Il y a lieu de relever d’office le défaut de qualité à agir de Madame [Y] [Z] [E] et de la SCI du [Adresse 3] pour solliciter la condamnation de la société COPCIE au paiement des sommes de :
27.930,13 € à Madame [E] [Y] et 36.448,30 € à la SCI du [Adresse 4], en raison de l’exécution défectueuse des travaux de réfection de la toiture – correspondant aux appels de fonds versés par elles au syndicat des copropriétaires pour financer les travaux de reprise des désordres en 2021/2022 ;
49.238,75€ à titre de dommages et intérêts – correspondant aux sommes versées à ces sociétés par le syndicat des copropriétaires pour les travaux réalisés en 2015-2016.

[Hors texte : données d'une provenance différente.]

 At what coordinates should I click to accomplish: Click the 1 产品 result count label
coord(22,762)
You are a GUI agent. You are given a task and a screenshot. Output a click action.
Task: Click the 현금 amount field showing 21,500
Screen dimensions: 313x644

En conséquence, l’affaire est renvoyée à une prochaine audience de mise en état pour permettre aux parties de conclure sur ce point.
PAR CES MOTIFS
Nous, juge de la mise en état, par décision réputée contradictoire, rendue en premier ressort, par mise à disposition au greffe,
DISONS que les demandes de Madame [Y] [Z] [E] et de la SCI [Adresse 3] aux fins de condamnation, in solidum, de la société BEPOX et de la société FENDLER SEEMULLER ARCHITECTES au paiement des sommes de :
— 27. 930 ,13 € à Madame [Y] [Z] [E] et 36. 448 ,30 € à la SCI [Adresse 3] en raison de l’exécution défectueuse des travaux de réfection de la toiture ;
— 49.238,75€ à titre de dommages et intérêts correspondant aux quote-parts versées par elle au syndicat des copropriétaires pour le financement des travaux de reprise ;
sont irrecevables, pour défaut de qualité à agir ;
REJETONS la fin de non-recevoir tenant à la prescription des demandes indemnitaires de Madame [Y] [Z] [E] au titre de son préjudice personnel ;
ENJOIGNONS la société BEPOX et la société COPCIE à produire leur attestation d’assurance respective pour la période des travaux ;
CONDAMNONS Madame [Y] [Z] [E] et la SCI [Adresse 3] aux dépens afférents au présent incident ;
DIT que ces dépens pourront être recouvrés conformément aux dispositions de l’article 699 du code de procédure civile ;
CONDAMNONS in solidum Madame [Y] [Z] [E] et la SCI [Adresse 3] à verser à la société BEPOX la somme de 1.000€ en application de l’article 700 du code de procédure civile ;
CONDAMNONS in solidum Madame [Y] [Z] [E] et la SCI [Adresse 3] à verser à la société FENLER SEEMULLER ARCHITECTES la somme de 1.000€ en application de l’article 700 du code de procédure civile ;
REJETONS les demandes plus amples ou contraires des parties ;
RENVOYONS l’examen de l’affaire à l’audience de mise en état du 6 octobre 2025 à 10h10 pour conclusions d’incident de la société COPCIE sur la fin de non-recevoir soulevée d’office par le juge de la mise en état pour défaut de qualité à agir de Madame [Y] [Z] [E] et la SCI [Adresse 3], notifiées avant le 1er septembre 2025 et conclusions éventuelles d’incident de Madame [Y] [Z] [E] et la SCI [Adresse 3] sur ce même point notifiées avant le 1er octobre 2025 ;
INFORMONS les parties que leur présence à l’audience de mise en état n’est pas nécessaire, sauf difficulté particulière, leurs observations devant, en tout état de cause, être adressées au juge de la mise en état par message RPVA afin de permettre la contradiction ;
RAPPELONS que la présente décision est exécutoire de droit à titre provisoire conformément aux dispositions de l’article 514 du code de procédure civile.